Le WIP de Wolfwalkers représentait également une grande attente et le moins que l’on puisse dire c’est que l’on n’a pas été déçu. Pendant une demi-heure, Tomm Moore et son équipe ont étalé devant nos yeux une grande quantité d’artworks et de tests d’animation. Connaissant le travail du réalisateur de Brendan Et Le Secret De Kells et Le Chant De La Mer, on se doutait de la beauté de son dernier effort. Pourtant, cela ne nous a pas préparé à la magnificence des images. Si Wolfwalkers s’inscrit d’emblée visuellement dans la lignée des précédentes œuvres de Tomm Moore, il en va de même de son histoire. De nouveau, il prend à cœur de revenir à des légendes qui ont été délaissées et déformées avec le temps. C’est ici le cas du loup-garou dont il s’écarte des commodités devenues habituelles et caricaturales. Pour autant, la trame exposée reste fort classique. Elle joue sur une opposition entre la nature et la ville, auquel s’ajoute l’animosité entre anglais et irlandais ainsi que la montée du puritanisme. C’est dans ce contexte que deux filles se lient d’amitié. Somme toute rien d’exceptionnel, à l’exception d’un traitement graphique qui en fait ressortir toute la splendeur.
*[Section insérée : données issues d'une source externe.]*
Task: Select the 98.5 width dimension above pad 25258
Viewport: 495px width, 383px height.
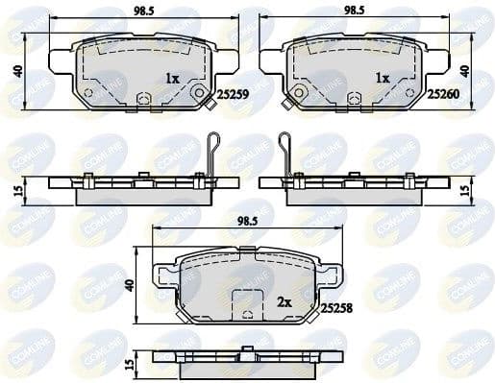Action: [x=249, y=222]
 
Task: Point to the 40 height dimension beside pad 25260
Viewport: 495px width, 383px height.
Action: [x=464, y=70]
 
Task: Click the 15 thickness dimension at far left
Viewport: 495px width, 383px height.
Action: [x=16, y=190]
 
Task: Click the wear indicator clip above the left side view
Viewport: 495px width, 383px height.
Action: [x=215, y=150]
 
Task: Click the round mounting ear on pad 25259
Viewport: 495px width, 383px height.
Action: [x=199, y=95]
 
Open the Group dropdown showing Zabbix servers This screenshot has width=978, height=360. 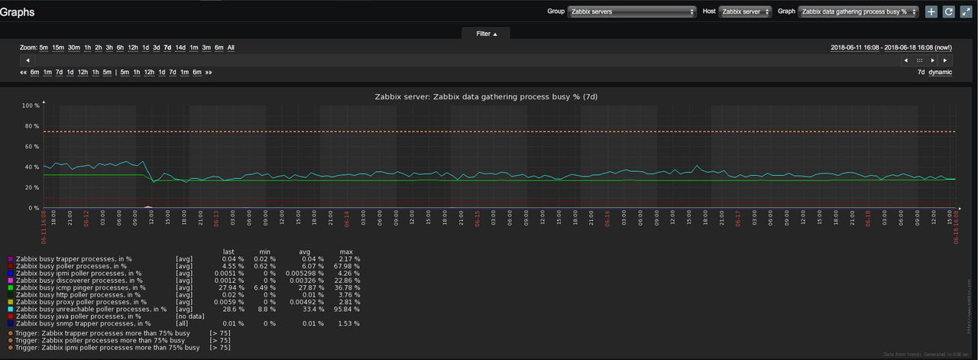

L’opposition des deux mondes passe ainsi surtout par des choix esthétiques. Les lignes sont très strictes et géométriques dans la ville, alors que la forêt laisse s’exprimer des formes plus rondes et fluides. Rien de très innovant en soit mais Moore et son équipe poussent l’idée dans ses retranchements. L’ampleur des designs le dispute à une approche très sensorielle. Baignant dans des teintes vertes et oranges, il se construit une habile confrontation des styles. Wolfwalkers prend en référence le chef d’œuvre d’Isao Takahata Le Conte De La Princesse Kaguya. Il refuse en conséquence l’idée de propreté et de stabilité de l’animation. Moore ne veut pas d’une animation qui recherche le réel dans le sens qu’elle donne l’impression qu’une caméra se trouve juste à côté des acteurs. Il veut pouvoir tordre le réel à ses impératifs émotionnels. C’est ainsi que les traits des personnages peuvent évoluer en fonction de leurs émotions. Ça sera notamment le cas de l’héroïne. Si elle commencera l’aventure avec une allure droite conforme à la ville, son design gagne en rondeur lorsqu’elle se rapprochera de la forêt. Histoire de bien établir la force de la démarche, le WIP se conclut sur une scène de course nocturne d’une grande puissance hypnotique. L’énergie dégagée y est incroyable en explorant de façon accessible et innovante la découverte des sens pour le personnage. Ainsi qu’importe le classicisme de la proposition, il s’établit déjà que Wolfwalkers sera une inratable expérience immersive.